SUPPLIED RECORDS »
·····

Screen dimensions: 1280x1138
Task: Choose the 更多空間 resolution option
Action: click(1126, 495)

·····

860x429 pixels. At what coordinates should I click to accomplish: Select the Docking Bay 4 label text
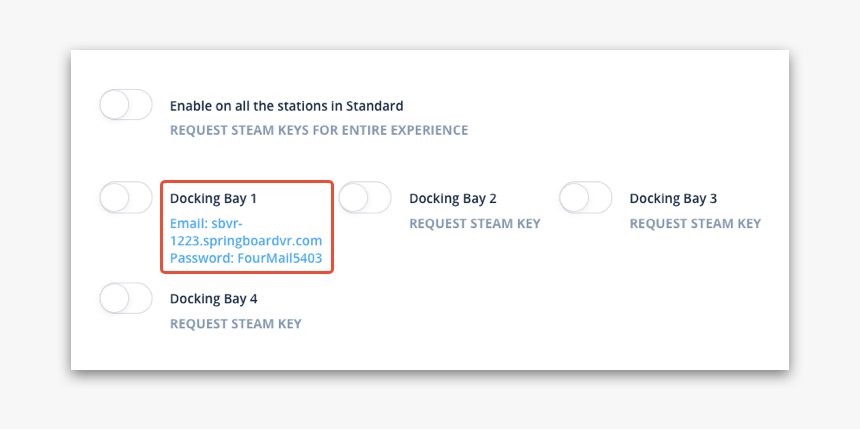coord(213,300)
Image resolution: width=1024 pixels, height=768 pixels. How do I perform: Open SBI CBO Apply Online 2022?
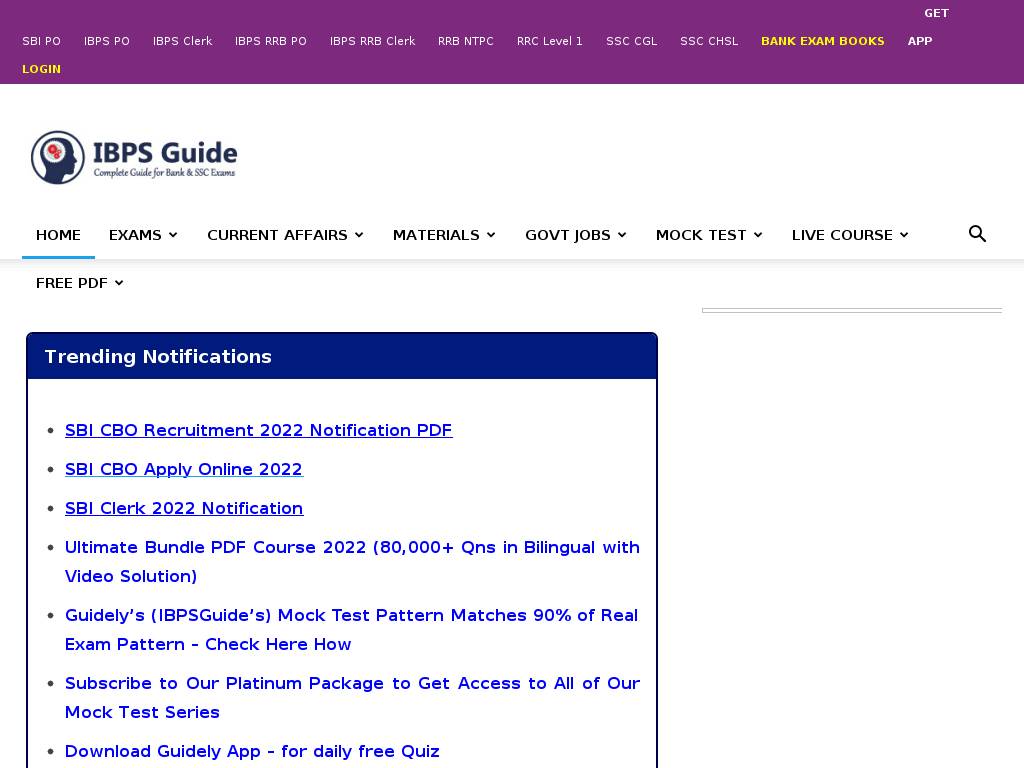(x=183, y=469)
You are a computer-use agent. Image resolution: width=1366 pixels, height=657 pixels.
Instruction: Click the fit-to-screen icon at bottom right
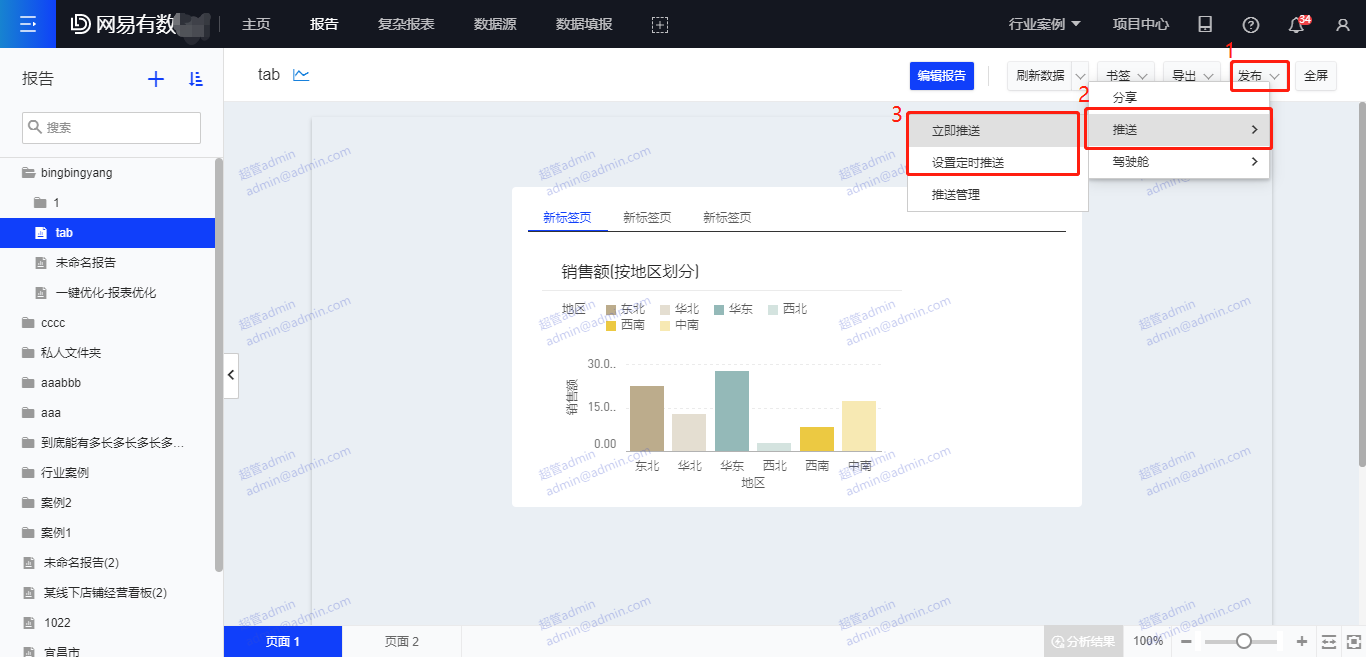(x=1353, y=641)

·····

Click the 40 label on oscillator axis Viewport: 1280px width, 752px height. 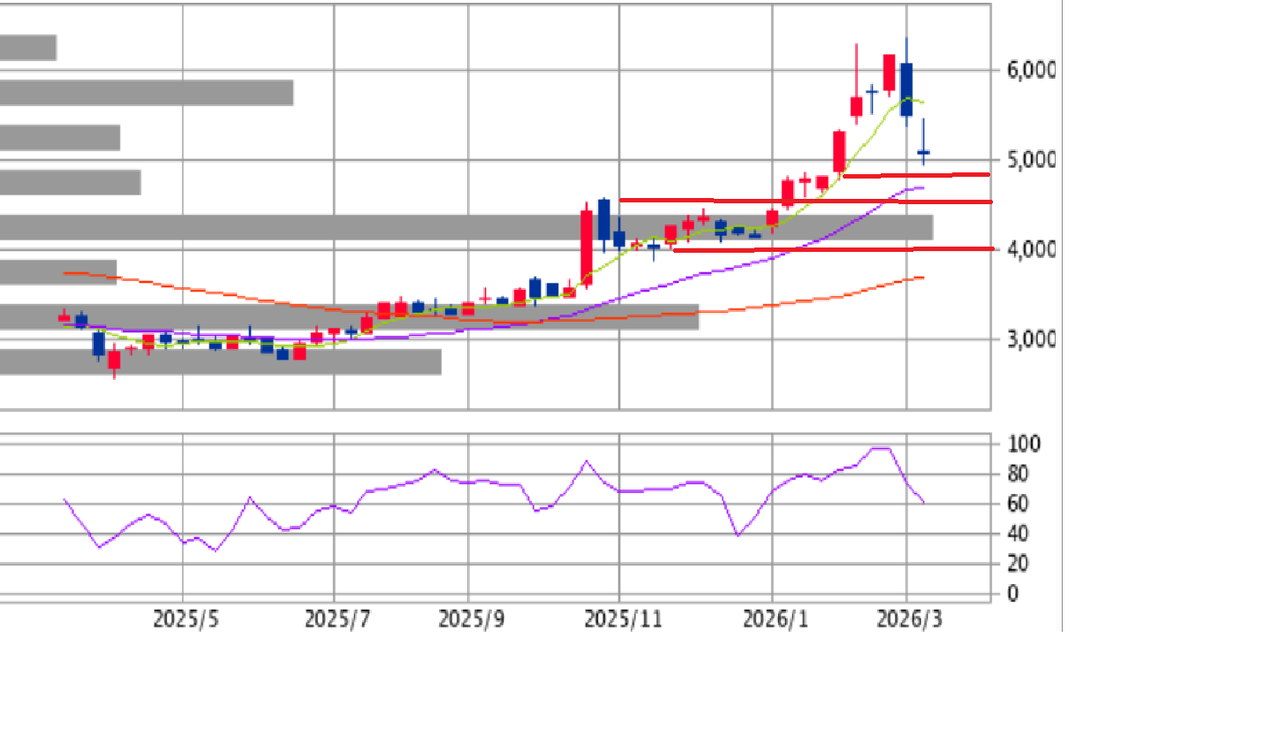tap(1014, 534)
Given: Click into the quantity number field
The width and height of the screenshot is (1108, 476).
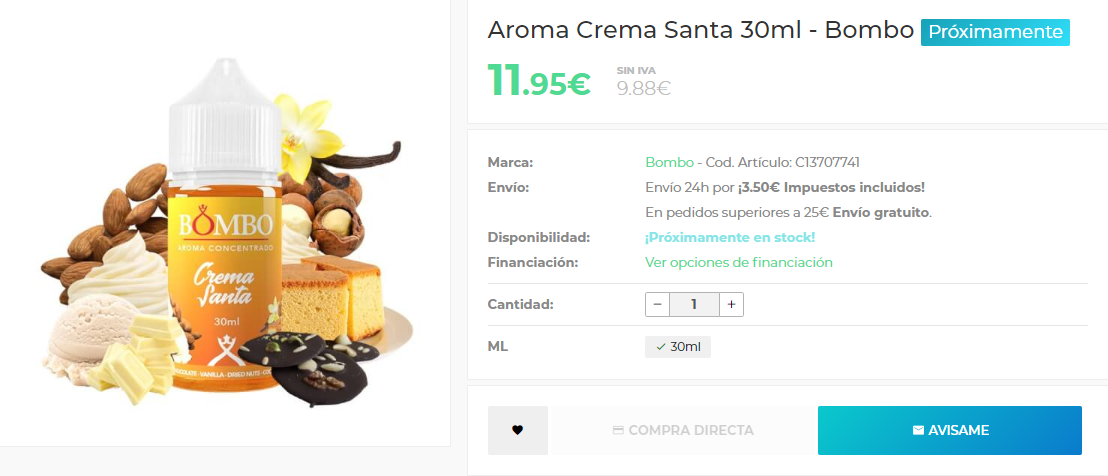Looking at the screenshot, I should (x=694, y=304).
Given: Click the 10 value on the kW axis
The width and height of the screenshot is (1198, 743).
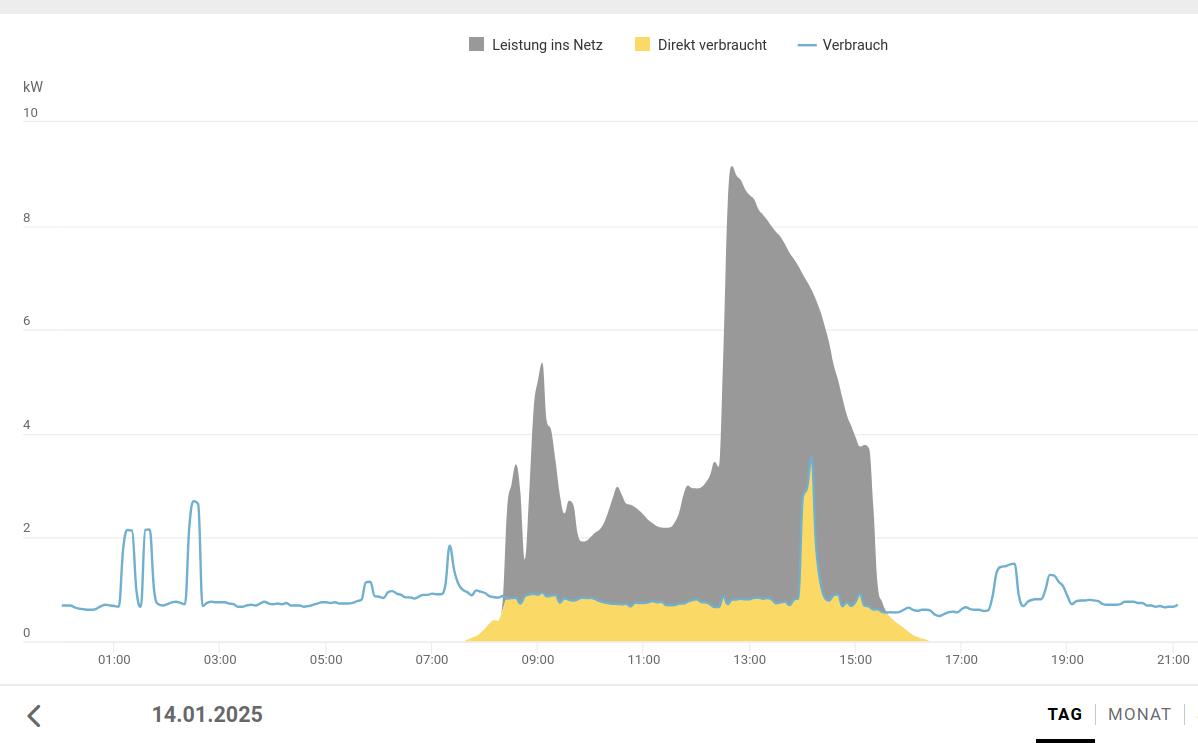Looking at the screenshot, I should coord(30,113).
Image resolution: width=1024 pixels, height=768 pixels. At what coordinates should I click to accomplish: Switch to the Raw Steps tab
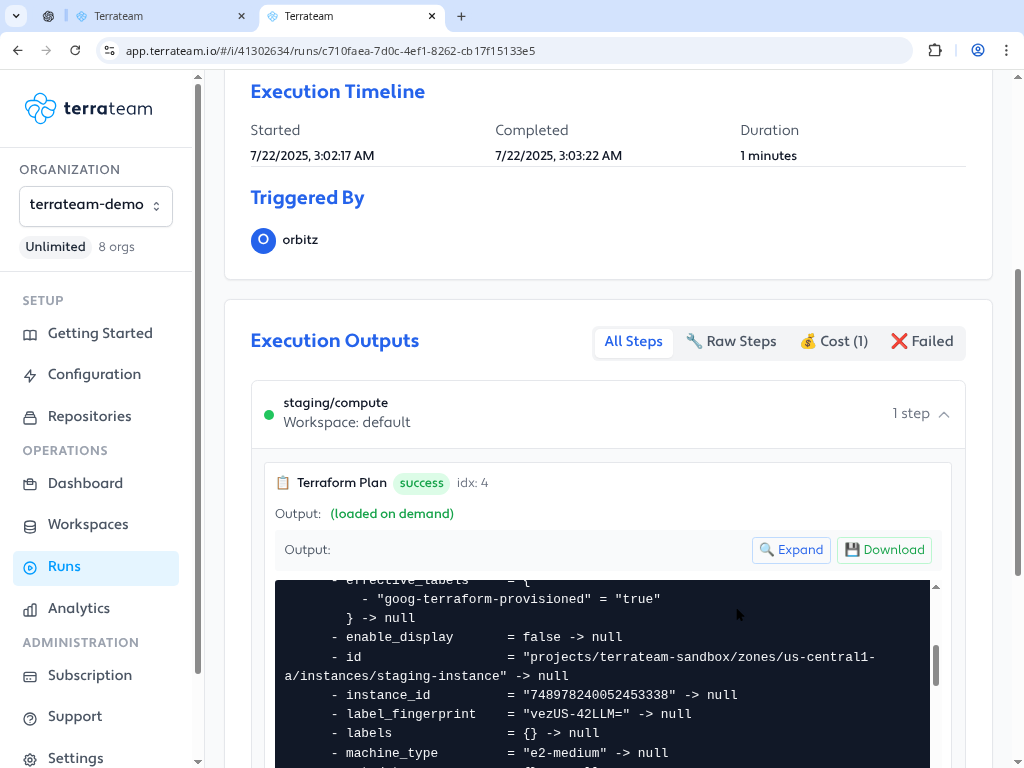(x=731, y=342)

·····

WHAT YOU SHOULD DO »
Copy out every line of the material above that mentions the word "Given".

RESPONSE »
Given: Click into the quantity number field
Given: Click the 10 value on the kW axis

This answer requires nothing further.